*DATA FOR THE TASK*:
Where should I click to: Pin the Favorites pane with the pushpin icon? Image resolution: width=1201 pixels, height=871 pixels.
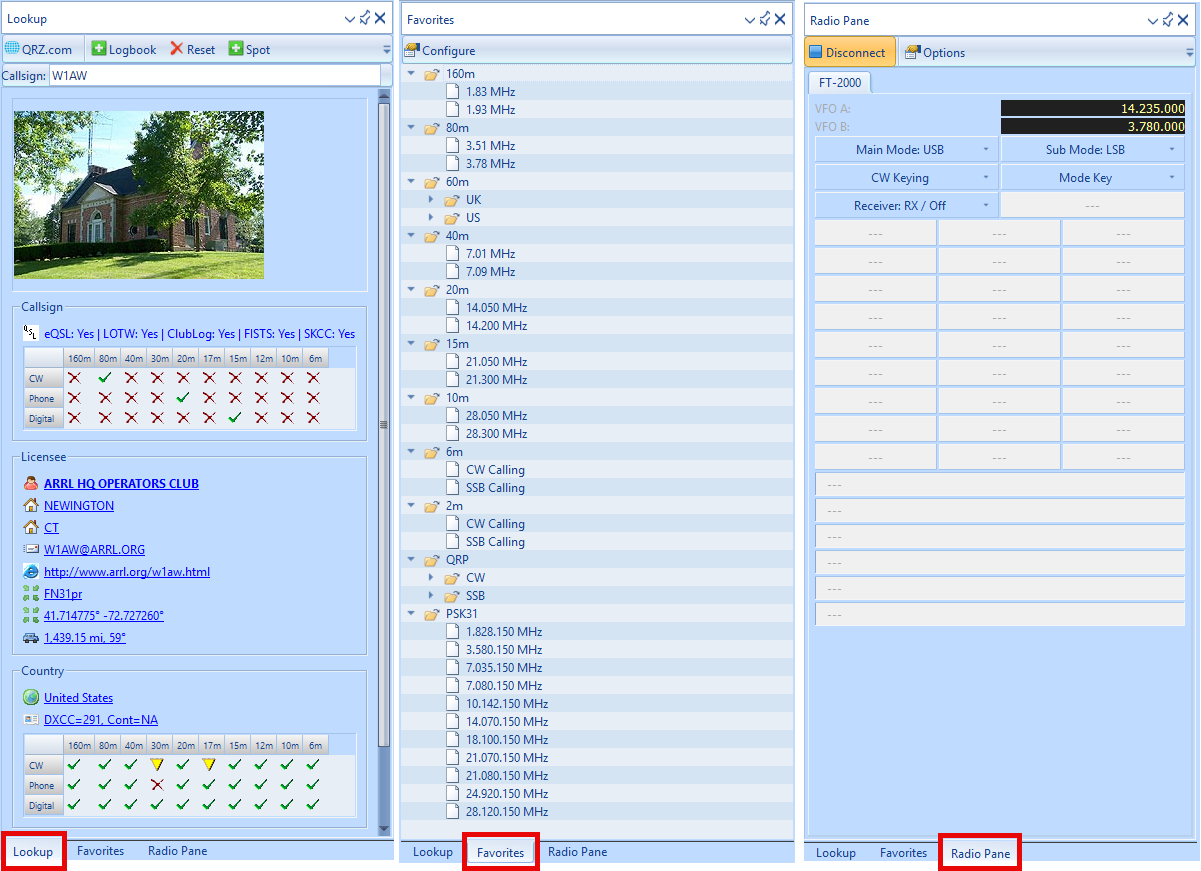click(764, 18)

...

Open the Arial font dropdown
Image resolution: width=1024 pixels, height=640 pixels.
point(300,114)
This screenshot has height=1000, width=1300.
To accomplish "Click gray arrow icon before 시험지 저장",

*TASK BRIEF*:
Rewrite everything from the line containing "This screenshot has height=1000, width=1300." down to the line containing "gray arrow icon", replacing "arrow icon" with "chevron" and leaving all else unchanged. Return only those lines.

*EXERCISE ANSWER*:
This screenshot has height=1000, width=1300.
To accomplish "Click gray chevron before 시험지 저장",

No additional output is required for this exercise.